JSD contra raspadinha do Património que promove vício e atinge os mais pobres

No dia em que é oficialmente lançada a Lotaria do Património Cultural, a Juventude Social Democrata demonstra-se contra esta medida, “uma ideia penosa por promover o vício que atinge particularmente os mais pobres da nossa sociedade”, afirma Alexandre Poço, Presidente da JSD.

A JSD não entende esta medida numa altura em que cada vez mais portugueses estão a enfrentar uma dependência de jogo patológico e a procurar tratamento, com o Estado a promover estas práticas.

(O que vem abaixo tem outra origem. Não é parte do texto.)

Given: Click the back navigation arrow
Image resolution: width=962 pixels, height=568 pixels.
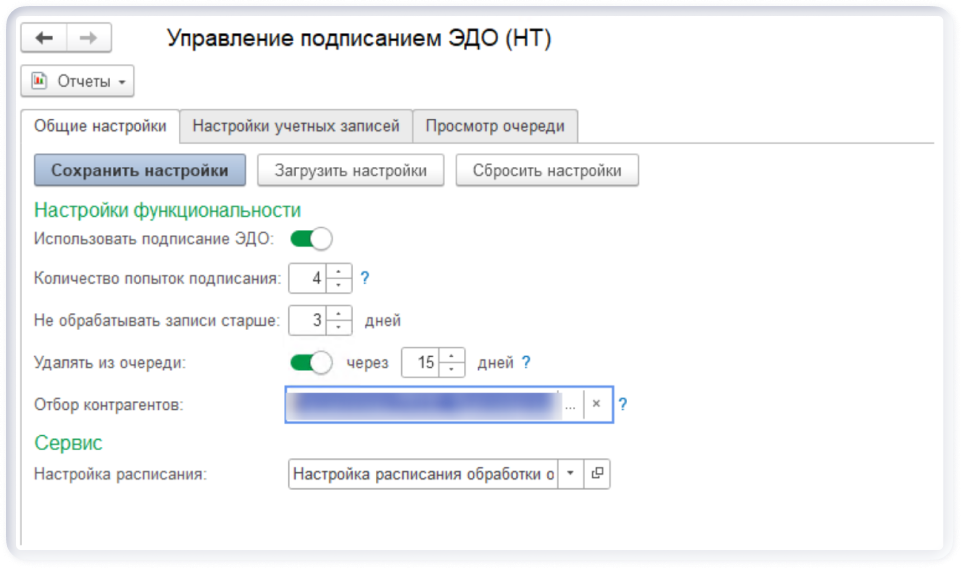Looking at the screenshot, I should tap(44, 38).

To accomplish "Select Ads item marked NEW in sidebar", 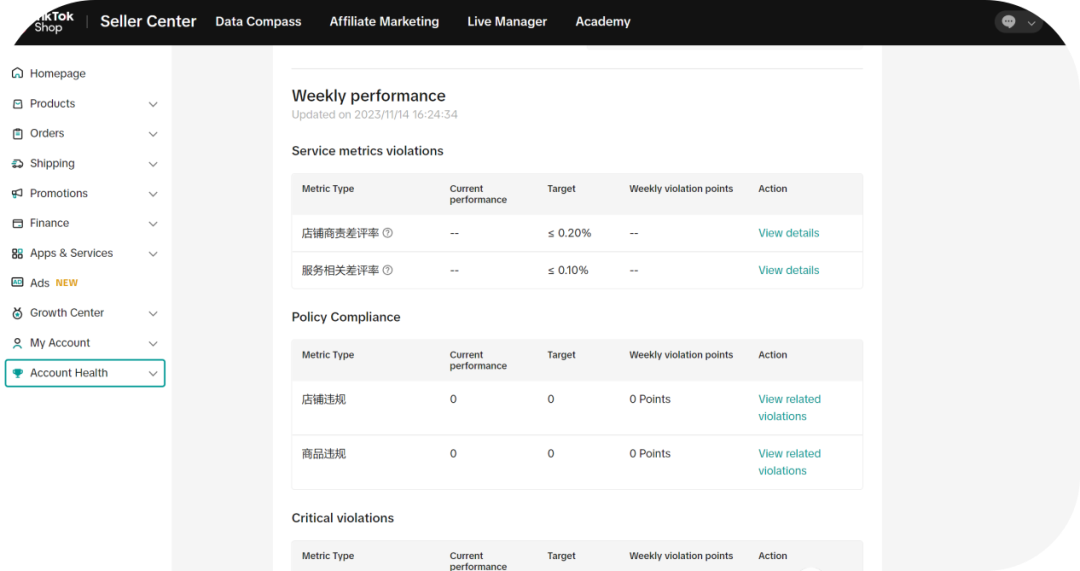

Para a Juventude Social Democrata, “o património deve ser valorizado, mas não se resolve com esta ideia de criar uma raspadinha que tem todos estes potenciais problemas associados”, diz Alexandre Poço.

Segundo um estudo realizado pela Santa Casa da Misericórdia de Lisboa, 80% dos jogadores de raspadinhas são de classes mais baixas. Para a JSD, trata-se de um dado que o Governo ignora, aproveitando-se de uma dependência que afeta os mais frágeis.

A Juventude Social Democrata entende que esta é mais uma medida errada da Ministra da Cultura, que continua sem resolver um único problema estrutural no domínio do setor cultural ou da recuperação do património.